**** GIVEN INFORMATION

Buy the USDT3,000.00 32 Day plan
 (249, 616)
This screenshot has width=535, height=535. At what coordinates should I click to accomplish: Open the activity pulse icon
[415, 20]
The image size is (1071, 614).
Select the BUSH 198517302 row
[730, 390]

********
**** GIVEN INFORMATION

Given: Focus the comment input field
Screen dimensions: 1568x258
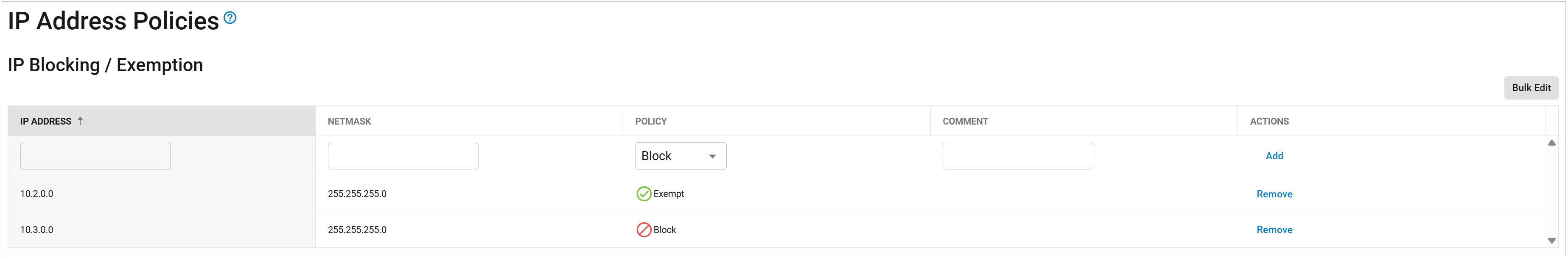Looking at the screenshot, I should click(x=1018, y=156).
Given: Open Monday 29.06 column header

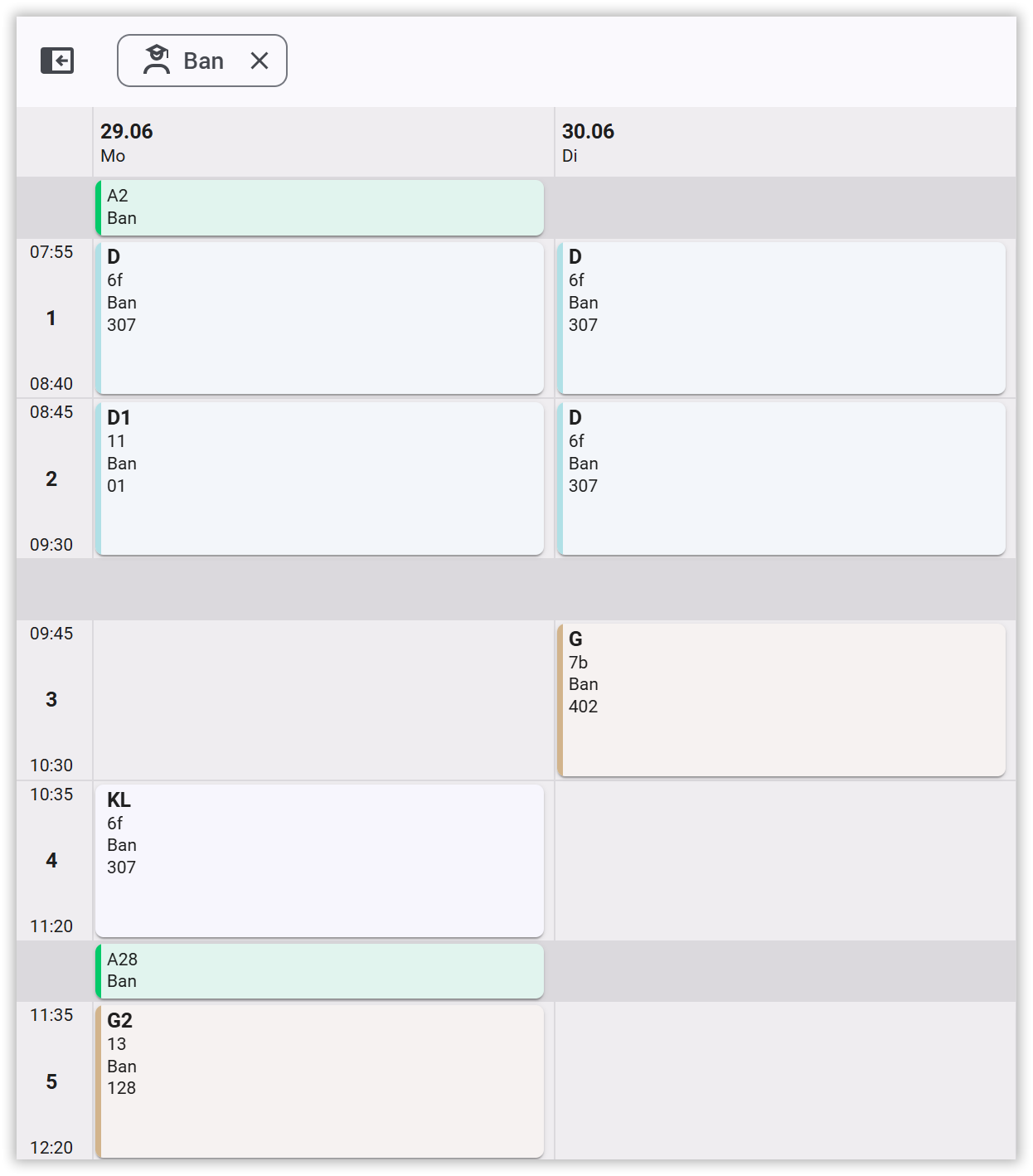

********
**** GIVEN INFORMATION

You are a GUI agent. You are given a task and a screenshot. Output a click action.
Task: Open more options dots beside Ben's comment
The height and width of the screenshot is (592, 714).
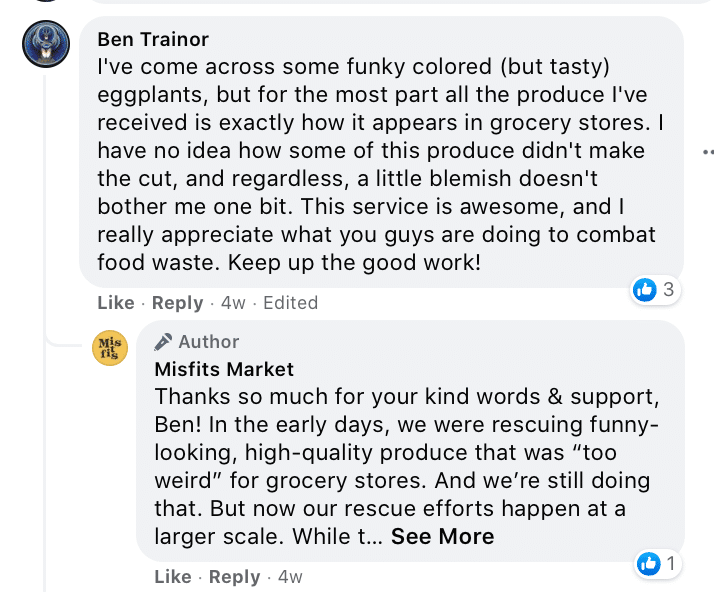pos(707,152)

********

> **EXERCISE OBJECTIVE**
What are the lines in the records above, word for word, from the one containing "Given: Focus the comment input field" through the one containing "Given: Open Monday 29.06 column header", both ends included and pictures left out?

> **TASK SOLUTION**
Given: Focus the comment input field
Screen dimensions: 1568x258
Looking at the screenshot, I should click(x=1018, y=156).
Given: Open Monday 29.06 column header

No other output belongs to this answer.